INTERVIEW: Pete Rock Battles DJ Premier in DC

by Mercy Chikowore

Photo: DJ Harvey Dent/ twofacephoto

Well after midnight on July 19, 2013, the Howard Theatre was packed with hip-hop heads (backpacks and all) waiting on the battle to ensue between icons Pete Rock and DJ Premier. It was 1AM when the show finally started and the two legends went head to head in a continuous exchange of hip-hop hits and classics, including 70s and 80s RnB that took the crowd back in time. They started the battle by educating the masses with an original classic followed by the well-known song that sampled it. If you didn’t know hip-hop before this set, you left a connoisseur. Here’s an easy one- Dave McCallum’s The Edge was the sample to Dr. Dre’s The Next Episode. Need another one? Barry White’s Playing Your Game, Baby (Volume 2) made Black Moon’s I Got Cha Opin an instant hit. Their energetic entrance made attendees forget they had a wait before the show’s start.

So what was I doing before the battle? Chatting with Pete Rock of course. While others waited for drinks at the bar and endured the lackluster opening act they called a b-boy battle, I learned more about Pete Rock’s relationship with DJ Premier, what he thinks about the state of hip-hop, and his upcoming projects:

Tell us about the DJ battle that’s going on tonight, what can people expect?

Basically just us having fun, playing our classic music and other classic things we grew up listening to and things that were important to us, which made us excel in hip-hop music.

Can you talk to me about your relationship with DJ Premier- how long have you known each other?

For years, I met him back in the 80s, in the late 80s when I was DJing up at a radio station in New York City and we’ve been friends ever since.

Do you guys battle often, like do you have a playful banter?

Yeah, we have a playful banter. Ever since we’ve been doing this battle thing it’s just been all fun.


Photo: DJ Harvey Dent/ twofacephoto

Who is your favorite artist to play, I’m sure there are a lot of artists but can you pick some?

James Brown, Michael Jackson, Isaac Hayes, if you want to talk about 80s RnB, I mean Luther Vandross, I mean Jesus, 80s rap.
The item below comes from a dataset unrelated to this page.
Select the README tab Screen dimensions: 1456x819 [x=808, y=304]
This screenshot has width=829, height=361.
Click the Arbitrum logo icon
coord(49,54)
You know, I like it all.

So it looks like you have a new project coming up with Camp Lo and Mac Miller, it’s called Megan Good…

Actually it’s a project coming out called 80 Blocks from Tiffany’s and there’s a song called Megan Good featuring Camp Lo on 80 Blocks from Tiffany’s. That’s coming out July 30th and I want everybody to know it’s gonna be free so downloads will be going crazy everywhere.

And this is your second time working with Camp Lo on an album?

No, actually they used– the first 80 Blocks was just beats of mine that they took and used. But this one I decided to get involved and produce music. Because I’m a fan of Camp Lo, I’ve been a fan since their first album.

So tell me about Megan Good.

What you wanna know about it? She’s fine as wine. [laughs] No no, Megan Good, this is something they came up with, I just came up with the beat and I think it’s just a celebration of someone who’s beautiful.

Oh, so you’re going to make a song about me later?

[laughs] Exactly. [laughs] You’re so silly.

So is there anyone else in the industry you’d like to collaborate with, maybe someone you haven’t worked with before from a different genre?

Yeah, yeah of course, you know anyone who wants to work with me but there’s people out there I’d love to work with now. New, old, doesn’t even matter [shrugs shoulders], I like Action Bronson, I like Slaughterhouse.

So what other projects do you have coming up?

Just the 80 Blocks thing and a re-recording of Mecca and the Soul Brother with CL Smooth with a live band, my solo album and other little different surprise projects I’m working on.

I know you get asked this question often but hip-hop has really evolved since you first started, how would you describe it from when you first started to now?

When I first started it was realer. The subject matter, lyrically it was realer. The music was realer. And that’s the difference.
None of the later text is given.